- Assigned task:
Begin at the line containing "Select the 07:58:04 earthquake row" and restate it and each line after it exactly, up to and including the last line below. Leave pictures out.

- Data:
☆ ☆ ☆ ☆ ☆

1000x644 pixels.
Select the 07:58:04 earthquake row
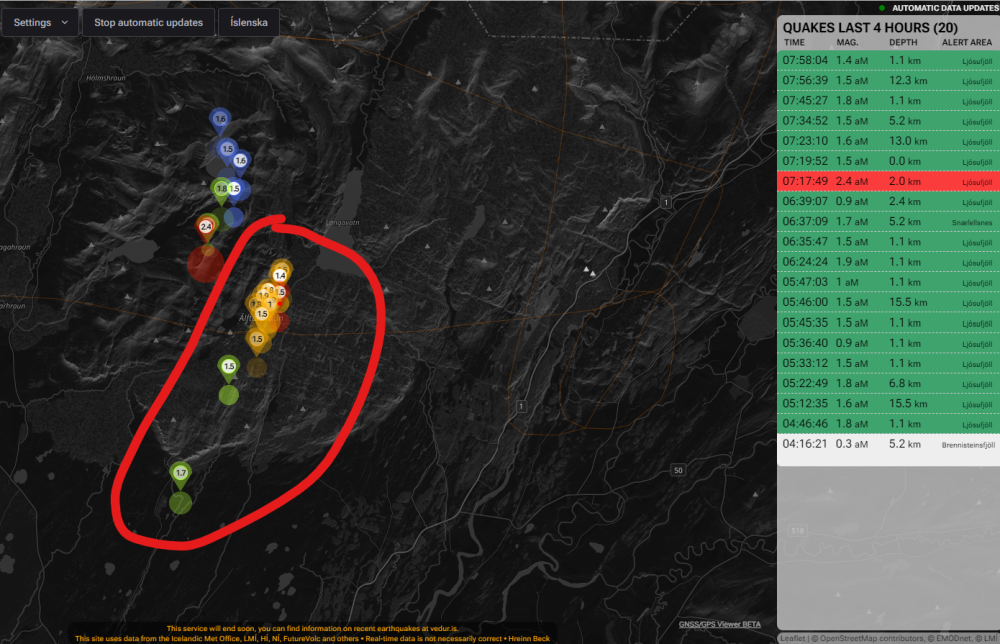pos(887,60)
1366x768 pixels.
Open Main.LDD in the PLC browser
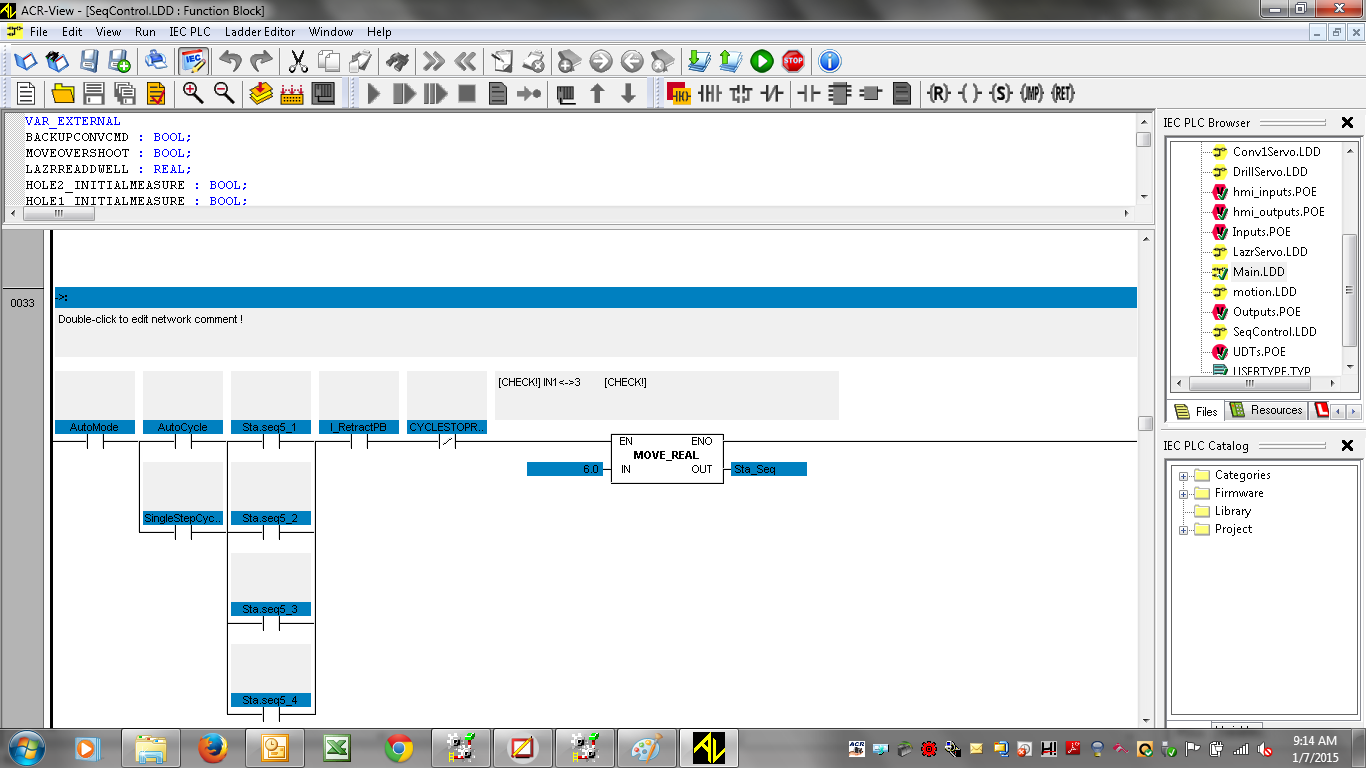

☆ ☆ ☆ ☆ ☆

- Solution to the problem:
Select the 07:58:04 earthquake row
pos(887,60)
1366x768 pixels.
Open Main.LDD in the PLC browser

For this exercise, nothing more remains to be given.